## PROBLEM TO WORK ON
Continue the excerpt below on Inception's box office run and critical reception, starting right after its final sentence.

As you probably know, that trailer spawned countless YouTube parodies and mash-ups with other movies
(including one of my own), while also becoming a literal template for future movie trailers to mimic. Zack
Hemsey’s “Mind Heist” — featured in the game-changing trailer above — is sometimes mistaken as “the
Inception theme” even though its melody never plays in the film itself. That’s the power of great marketing
behind a great product, and the spoofs are still going strong.

If you’ve ever wondered how the movie would (roughly) play out in real time, here’s your answer.

An Instant Classic

In July 2010, the film itself posted the second best opening weekend in history for a strictly original movie:
$63 million — second only to Avatar’s $77 million seven months earlier — and it achieved that without the aid
of 3D prices.

At the time, social media was just starting to become a major driving force for word of mouth within hours of a
movie’s release, and Inception was early proof of that. The film and its ambiguous-yet-cathartic ending were
part of an instant “water cooler moment”, from the tweets of Twitter to actual office water coolers on Monday
morning. It wasn’t long before casual audiences joined the ranks of Nolan and sci-fi fans in the ticket line to
see what the hype was all about. A cerebral, big-budget summer blockbuster both entertaining and thoughtprovoking?

That’s a rare find.

All told, Inception gave box office enthusiasts one of the most memorable runs by a high profile movie in
recent memory, generating $293 million in North America. Overseas returns were just as impressive, if not
more: earning a massive $824 million worldwide, the film remains one of the highest-grossing original movies
ever. Discounting the Avatar, Frozen, and Finding Nemo sequels set to come out within the next half-decade,
Inception is technically number one among non-franchise movies.

The film earned plenty of critical acclaim as well, garnering eight Academy Awards nominations for Best
Picture, Director, Original Screenplay, Art Direction, Cinematography, Visual Effects, Sound Mixing, and
Sound Editing — the last four of which it took home Oscars for.

In a nutshell, Inception was one answer to questions film fans asked (and still do) in growing concern for
years: are remakes and sequels all that Hollywood has left to offer? Is creative ambition discouraged more
than its encouraged?

## EXERCISE DATA
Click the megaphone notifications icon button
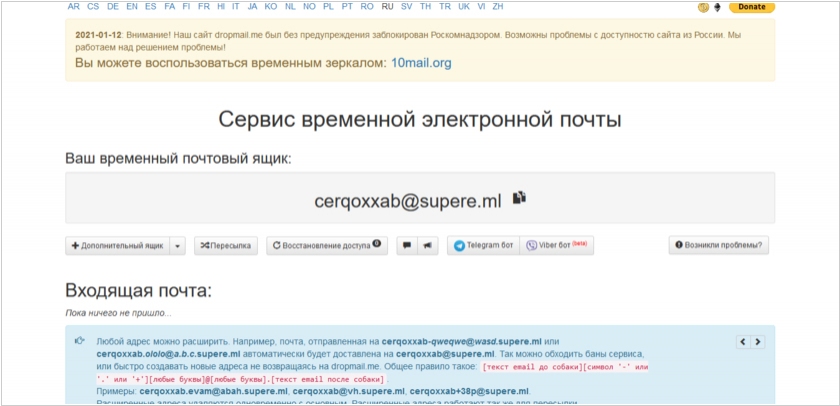 (x=427, y=245)
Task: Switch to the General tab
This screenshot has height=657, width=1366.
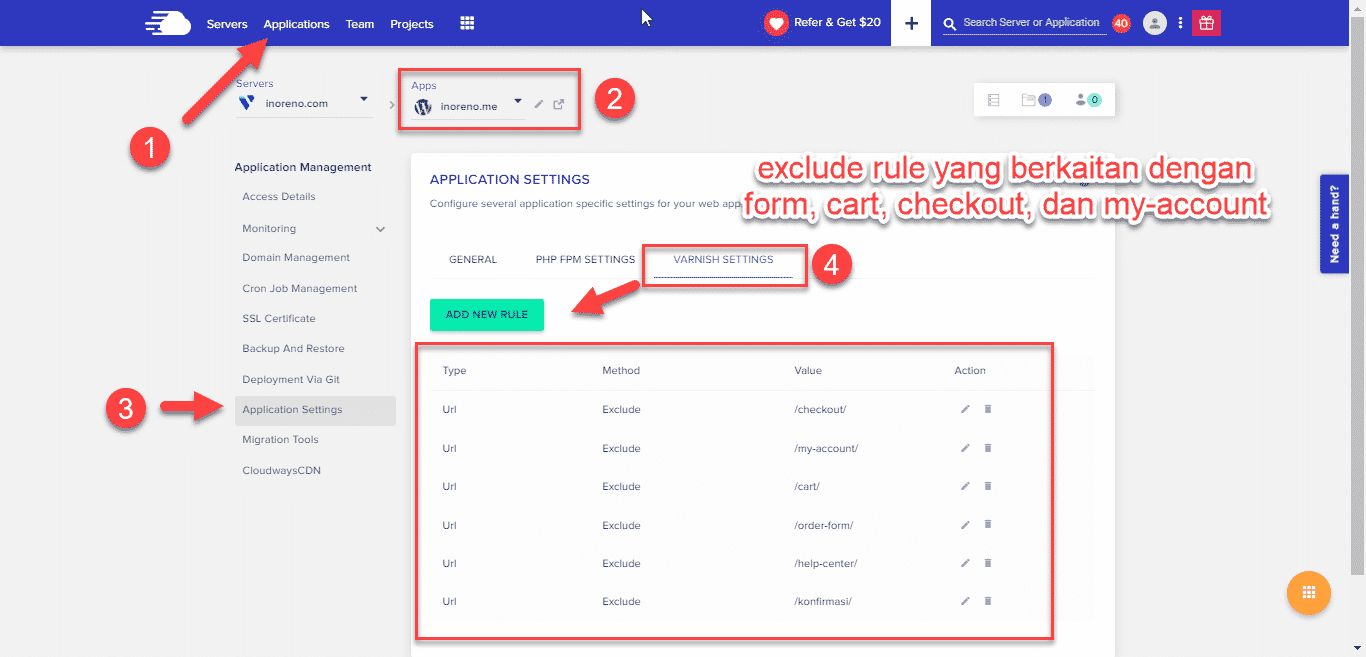Action: pyautogui.click(x=473, y=260)
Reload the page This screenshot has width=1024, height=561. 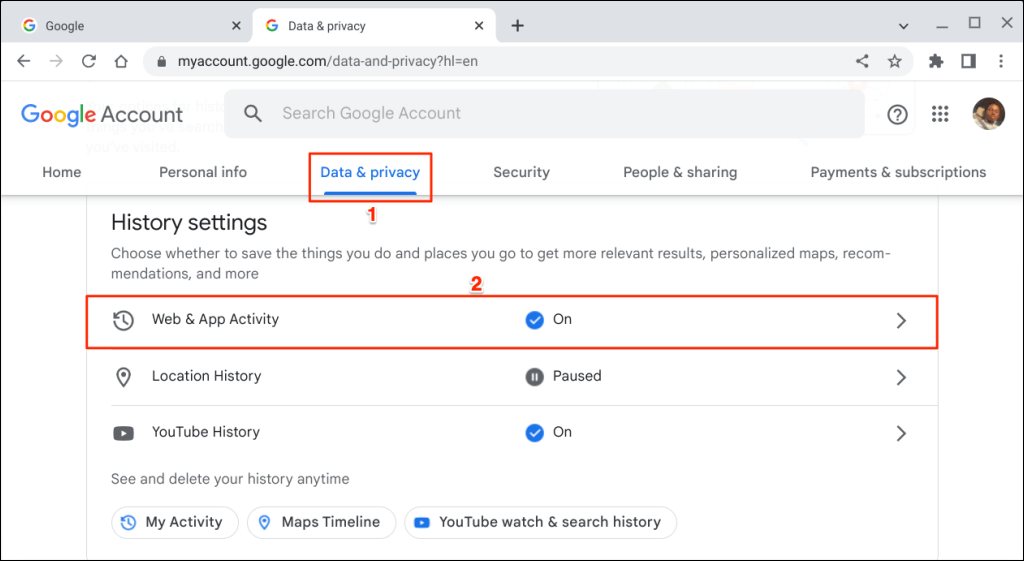click(88, 61)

## RESPONSE TO THE TASK
Mr. Nolan and his team gave us a 148-minute-long answer that translated as a resounding “no” when given
proper creative freedom to trust the audience with unique and challenging narratives (something he’d been
doing since Following and Memento). To this day, that’s still uncommon among big-budget flicks released
during the summer months. George Miller’s widely praised Mad Max: Fury Road is a recent exception that will
probably have its fans writing five-year anniversary stories in 2020.

Since Nolan’s success with the film and The Dark Knight Trilogy, many talented filmmakers looking to break
into the mainstream have been given the chance to make big-budget movies based on their ability to tell
original stories with strong characters. Recent examples include Jurassic World helmer Colin Trevorrow (Safety Not Guaranteed), Duncan Jones (Moon, Source Code, next year’s Warcraft movie), and Rian Johnson
(Looper, Brick , 2017’s forthcoming Star Wars: Episode VIII). The list goes on.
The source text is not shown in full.